The charge control agent for these electrostatic developing toners is preferably used in the toner in an amount of about 1 wt% to 20 wt%, preferably about 3 wt% to 10 wt%.
[0008]
The method of the present invention comprises a step of treating a polymerizable monomer to produce an emulsion of the polymerizable monomer and a step of producing a toner by polymerizing the emulsion of the polymerizable monomer.
In the step of producing an emulsion of a polymerizable monomer, first, a polymerizable monomer, a colorant and a charge control agent are dispersed and mixed, and the resulting composition is dispersed in a hydrophilic organic solvent. Any hydrophilic organic solvent may be used as long as it is soluble in water. For example, methyl alcohol, ethyl alcohol, propyl alcohol, ethylene glycol, methyl ethyl sorb, acetone and the like can be used. The concentration of the polymerizable monomer in the hydrophilic organic solvent is 10% by weight to 80% by weight, preferably 30% by weight to 70% by weight. If the concentration of the organic solvent is less than 10% by weight, it is necessary to use a porous glass having a small pore size in order to obtain a desired particle size, so that pigment particles and the like are easily clogged, while 80% by weight. If it exceeds%, the particle size distribution becomes wide, which is not preferable. A homogeneous solution comprising a polymerizable monomer, a colorant, a charge control agent, and a hydrophilic organic solvent obtained in this manner is prepared from a porous glass having a pore size of 0.2 μm or more and 5 μm or less, preferably 1 μm to 3 μm. When passing through, the hydrophilic organic solvent is eluted into the dispersion medium, and an emulsion having a small particle size mainly composed of a monomer and a colorant can be obtained. In this case, if the pore size of the porous glass is less than 1 μm, clogging occurs.
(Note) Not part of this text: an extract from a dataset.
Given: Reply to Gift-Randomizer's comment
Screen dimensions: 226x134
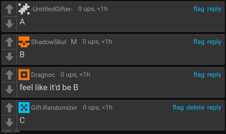Looking at the screenshot, I should (x=214, y=108).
On the other hand, when the pore size of the porous glass exceeds 3 μm, it is necessary to use a large amount of a hydrophilic solvent in order to obtain a desired particle size, which is inefficient.
[0009]
The porous glass having pores used in the present invention is a glass having pores adjusted to a narrow range, and has a chemical composition mainly composed of silicic acid, boric acid and alumina. This glass is called microporous glass (MPG) or shirasu porous glass (SPG), and boric acid and alkali which are easily soluble in acid when heat-treated at several hundred degrees Celsius on glass containing silicic acid, boric acid, alumina, alkali, etc. This is a porous glass obtained by treating a phase-separated glass with an acid and washing away boric acid and alkali by utilizing the property of separating into a phase consisting of the above and other phases.
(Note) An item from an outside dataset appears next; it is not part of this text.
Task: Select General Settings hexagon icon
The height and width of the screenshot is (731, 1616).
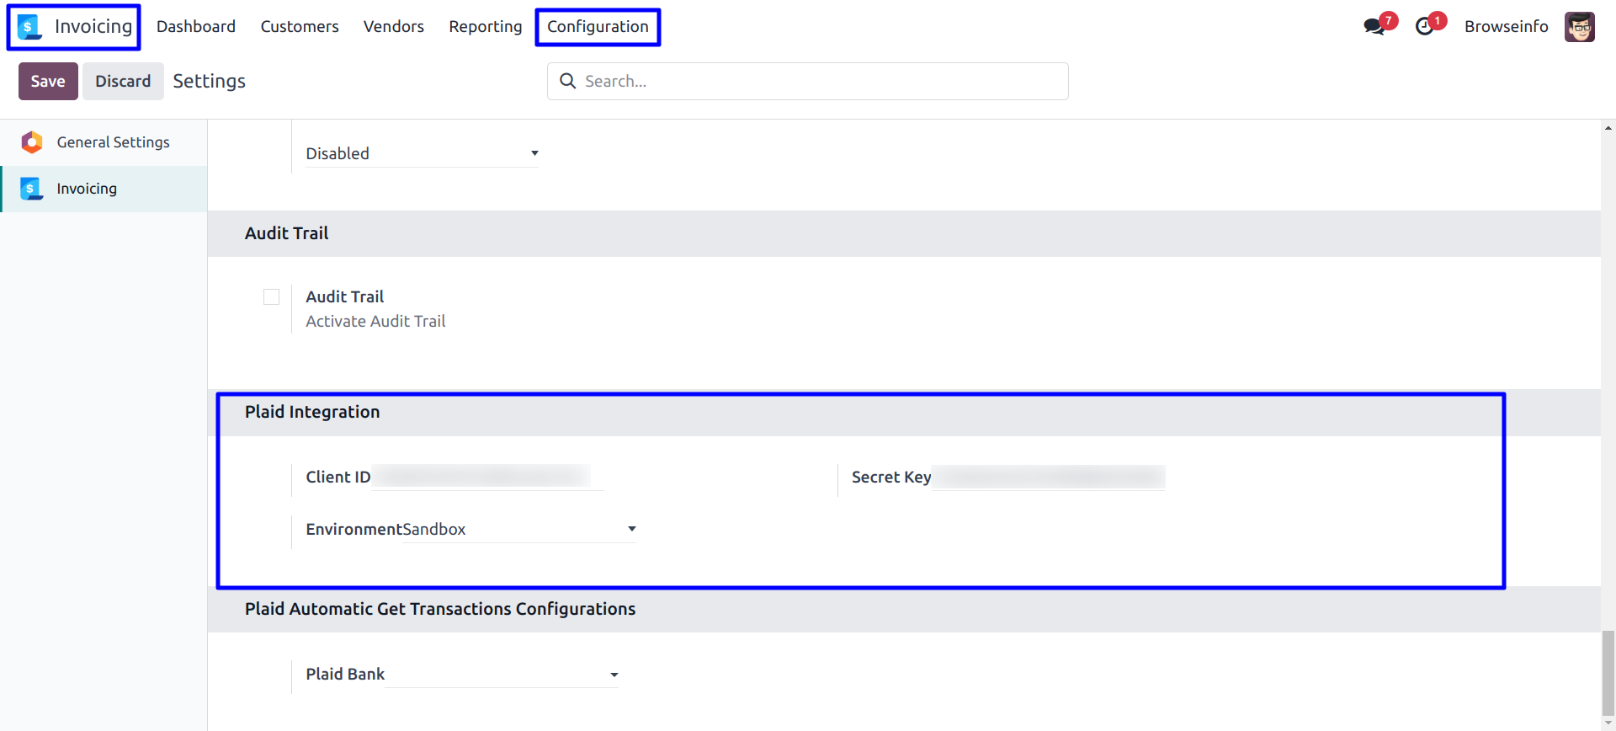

In order to perform the granulation of the present invention using the porous glass having pores, a porous glass having a tubular or plate shape is preferable. The size of the oil droplets and the particle size of the toner obtained depend on the concentration and viscosity of the composition. The pore diameter of the glass used for producing the toner of the present invention is preferably 1 μm to 5 μm.
[0010]
In order to improve the dispersibility of the colorant, the charge control agent, etc., and to adjust the thermal characteristics of the toner, a thermoplastic resin can be added to the polymerizable monomer. It can also be added in a hydrophilic organic solvent. As the thermoplastic resin, in addition to the polymerized polymerizable monomer described above, polyester, polyurethane, polyamide, epoxy resin, rosin, modified rosin, terpene resin, phenol resin, aliphatic or alicyclic hydrocarbon resin, aromatic A group petroleum resin can be used alone or in combination. The ratio of addition is 1% to 30% by weight, preferably 5% to 20% by weight, based on the polymerizable monomer.
[0011]
In order to improve the fixing property, anti-offset property, and prevention of paper wrapping in the heat roller fixing of toner particles for electrostatic charge development, it is preferable to add a releasable substance to the toner particles. Specific examples of the releasable substance include low molecular weight polyolefins such as low molecular weight polyethylene, low molecular weight polypropylene, and oxidized polyethylene, natural waxes such as beeswax, carnauba wax, and montan wax, stearic acid, palmitic acid, and the like. Examples include higher fatty acids such as myristic acid, metal salts of higher fatty acids, higher fatty acid amides, and the like. These can be used alone or in combination of two or more. Among these compounds, low molecular weight polypropylene and carnauba wax are preferable. The amount of these release agents used is about 0.5% to 5.0% by weight with respect to the polymerizable monomer. Specific methods for adding the toner particles include a method of adding them to the polymerizable monomer, a method of fixing the release agent to the surface of the polymer particles by a mechanical impact force, and a thermoplastic resin and a colorant. Examples thereof include a method of wet-adhering and coating the surface of the powder particles as a component using an emulsion of a release agent.
[0012]
A solution prepared by dissolving a dispersion in which a polymerizable monomer, a colorant, and a charge control agent are dispersed and mixed in a hydrophilic organic solvent is passed through a porous glass, and then in an aqueous solvent in which a dispersion stabilizer is present. To supply.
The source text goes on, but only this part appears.